A restrictive lung disease characterised by accumulation of excess fibrous connective tissue in the lung parenchyma, causing reduced lung compliance and oxygen diffusion capacity. This leads to progressive hypoxaemia and shortness of breath.
Chronic progressive shortness of breath
Signs of pulmonary fibrosis
Fine end-inspiratory crepitations
Signs of cause
Clubbing (idiopathic pulmonary fibrosis)
Hand deformity (RA)
Telangiectasia, sclerodactyly and microstomia (systemic sclerosis)
Butterfly rash (SLE)
Lupus pernio (sarcoidosis)
Kyphosis (ankylosing spondylitis)
Chest X-ray: reticulonodular shadowing
High-resolution CT chest: honeycombing cysts, reticular septal thickening, ground glass changes (indicates inflammatory process which is often steroid responsive)
Spirometry: restrictive defect with reduced diffusion capacity
Blood tests: for likely causes, e.g. antinuclear antibody, rheumatoid factor, anti-centromere antibody
NB: fibrosis is permanent and there is no cure.

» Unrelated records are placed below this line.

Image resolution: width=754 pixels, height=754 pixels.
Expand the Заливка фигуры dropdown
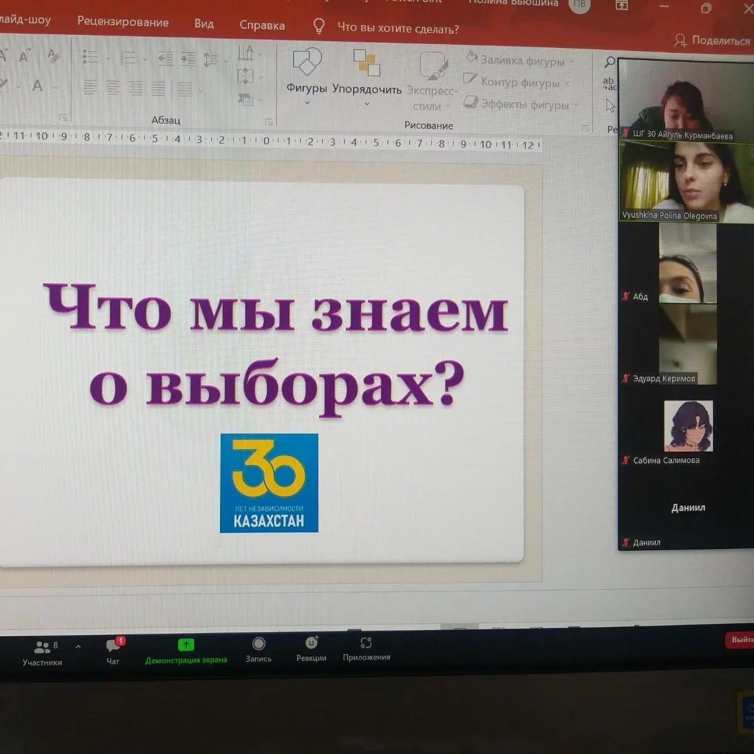click(x=571, y=61)
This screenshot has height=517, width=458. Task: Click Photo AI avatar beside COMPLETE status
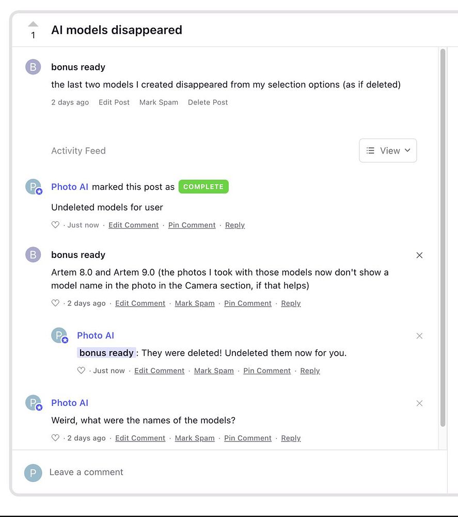(33, 187)
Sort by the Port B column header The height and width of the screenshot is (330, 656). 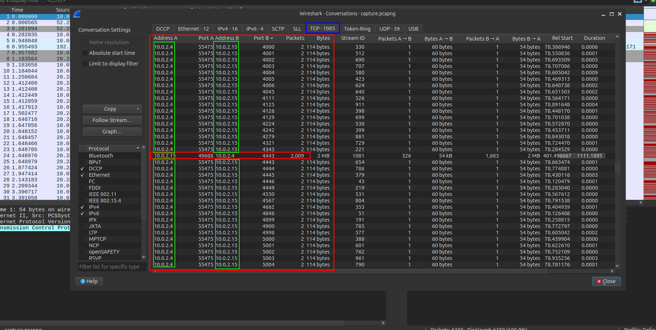click(x=263, y=38)
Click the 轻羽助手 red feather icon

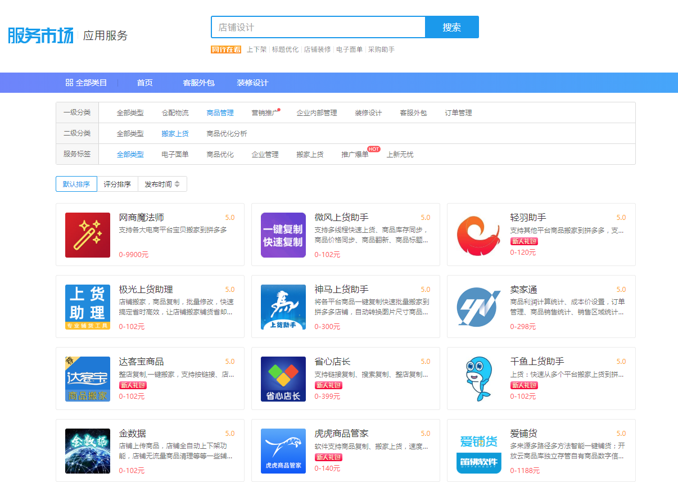[479, 235]
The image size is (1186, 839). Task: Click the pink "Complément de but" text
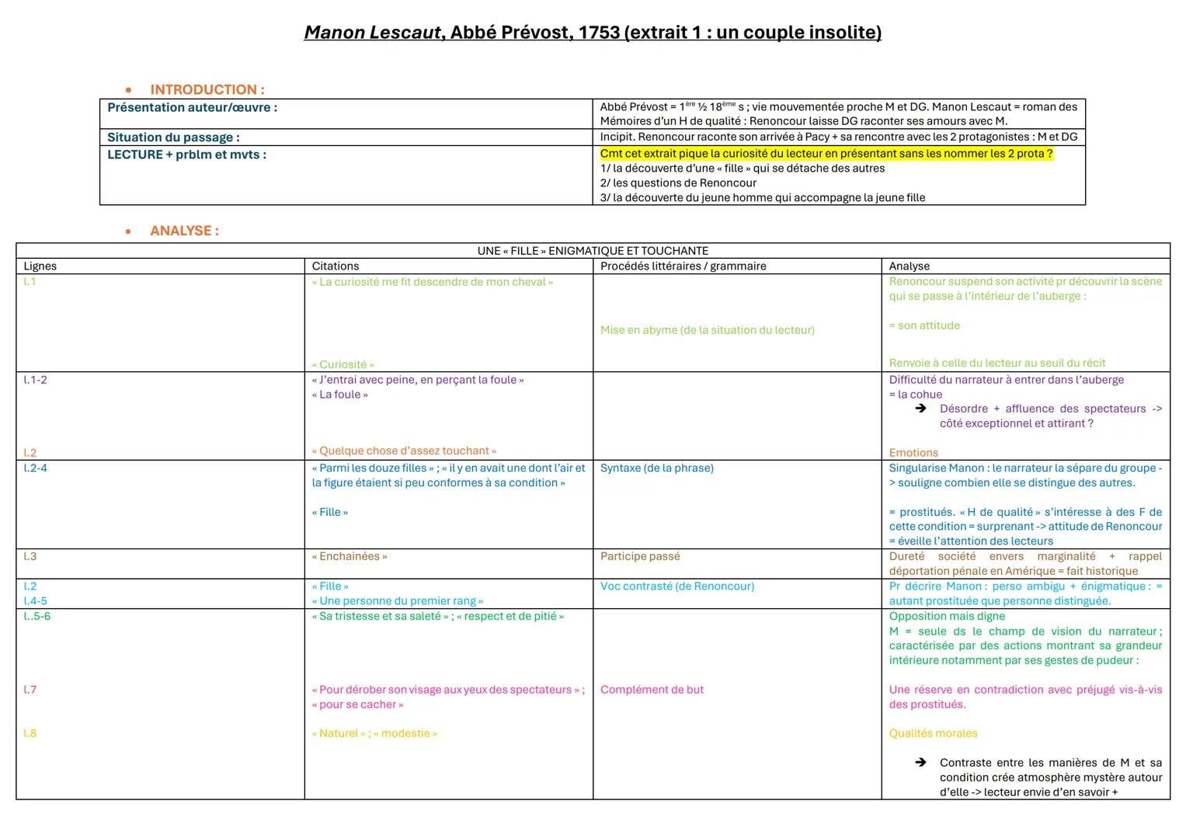pos(652,690)
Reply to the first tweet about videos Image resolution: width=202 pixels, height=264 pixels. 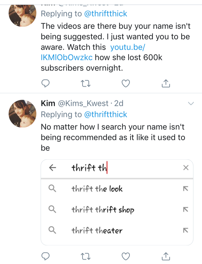pyautogui.click(x=46, y=84)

Corticosteroids may help in acute exacerbations
Antifibrotics (pirfenidone/nintedanib) may be used in idiopathic pulmonary fibrosis
Treat/withdraw cause if possible (may include corticosteroids and immunosuppressants)
Long-term oxygen therapy – indications below
Lung transplant (option for some patients)
Now time to test yourself
What is the difference between hypoxia and hypoxaemia?
What is long-term oxygen therapy (LTOT)? What are the indications?
What is ambulatory oxygen therapy? What are the indications?